Antibalas at The Regent- The Unconditional Love

Antibalas at the Regent in Los Angeles

 

The evening starts off in a smoke filled LA Regent Theatre, where a pair of hands rise and more follow in hot pursuit as a member of the New York based band Antibalas plays a killer trumpet solo. It was on this Thursday night that I discovered that instruments like trumpets and trombones can riff just as amazingly as an electric guitar.   

As Antibalas enters the stage, I begin to wonder who would be the one singing, considering the fact that the instrumental parts of most of their songs go on for a while. The opening song is long and winding, complete with brass solos and tempo changes.  Then, out of the shadows, a hooded, sunglassed man appears.  With him, he brings a fan and nothing else, delicately waving it as he makes his way to the keyboard standing silent (for now) in the upper center of the stage. He plays the keys and tells everyone to put their hands in the air, and it dawns on me that he is why people are here.  This is Amayo.  This is the lead singer and co owner of Antibalas.   

Amayo doesn’t take his sunglasses off throughout the entire evening, but he does remove his hood.  He dances around the stage, almost like a bird in his movements.  He shouts at the audience, telling them to shout back.  There’s a point in the evening when I don’t know what I’m saying but I can’t help myself from saying it. A couple lit a joint next to me and the room was soon filled with the smoke from the various joints being smoked and the smoke emitting from the stage, which surrounds Amayo in such a way that makes him seem godlike.  Amayo knows how to control a room, especially this room.  He introduces a song and the lights on the stage turn on and off in a quick 70’s disco style, as an audience member screams “holy shit!” at the top of his lungs.  

This leads them to their performance of, “Fight Am Finish” a song that Amayo claims is “a song for the dreamers and believers in the room”.  During one of the songs, a man crept his way onto the stage, half voguing, half African style dancing.  He battled the lead singer in a dance/ martial arts battle which must have something to do with Antibalas’ newest album Fu Chronicles, an album centered around both the art of music and the art of Kung Fu.  They battle it out with fans and hats, dances and keyboard playing sessions and at the end of it all, the hatted man leaves, never to be seen again… until the encore that is.  

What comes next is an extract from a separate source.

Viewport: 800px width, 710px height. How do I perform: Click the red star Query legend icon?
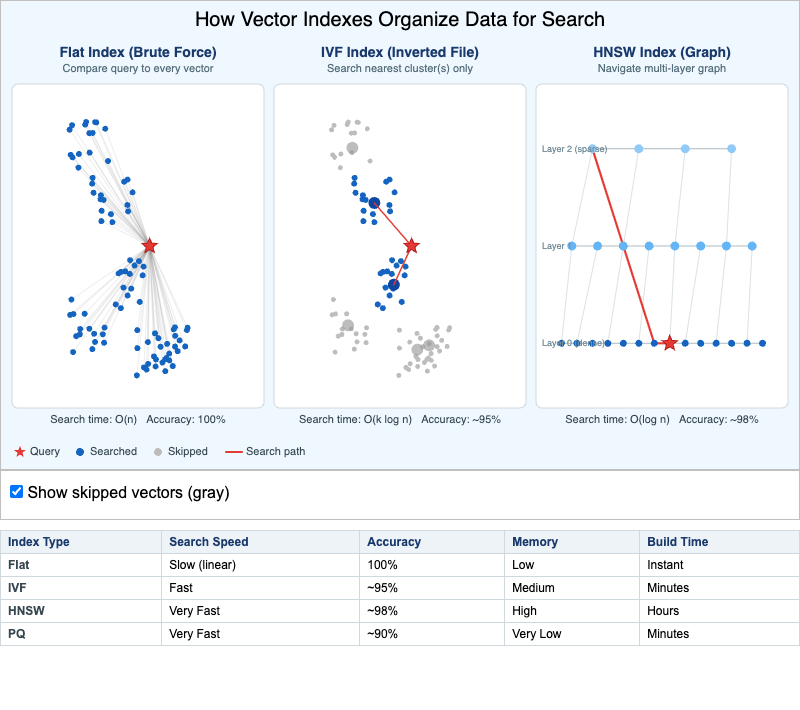20,452
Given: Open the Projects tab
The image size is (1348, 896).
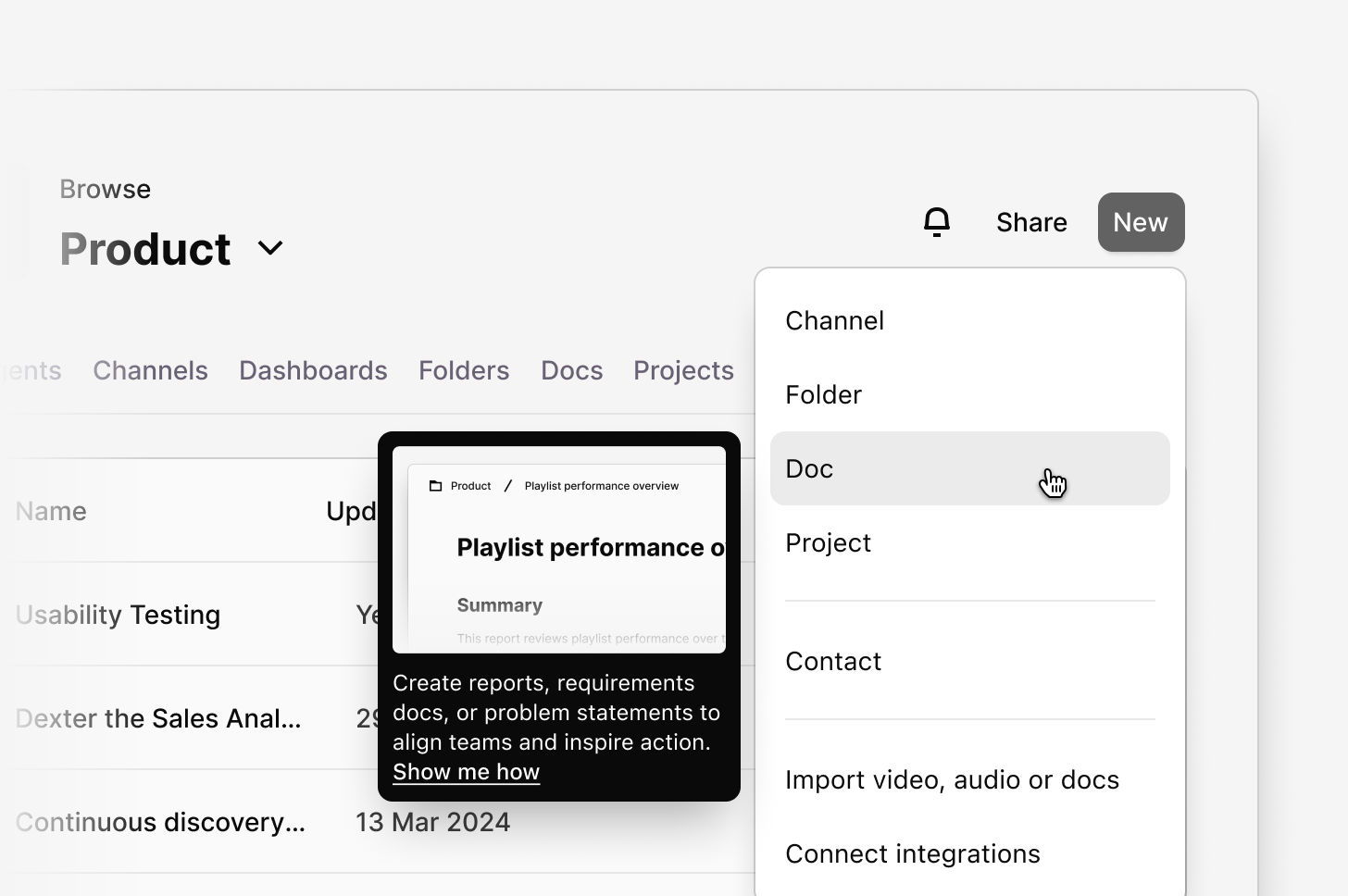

Antibalas’ music is a mixture of so many different things.  It’s rock, it’s afrobeat, it’s funk and it’s soul.  So many different instruments mesh together to create one sound that is truly unique.  The band hails from Brooklyn, New York. Their sound is harsh and loud, similar to many New Yorkers I know.  But their attitude is anything but that.  They are uniquely calm. They have been around since the early 1990’s and you can tell how seasoned they are in the language of music. 

The night ends with Amayo whispering into the mic, “the unconditional love…” and it sort of fades out as I exit the theatre.  Still, it beats, in the back of my mind.  The unconditional love.  The unconditional love…  

Now, I’m not sure if I have an unconditional love for Antibalas but if there’s one thing I know, it’s that Antibalas doesn’t leave you wanting more- they leave you completely satisfied.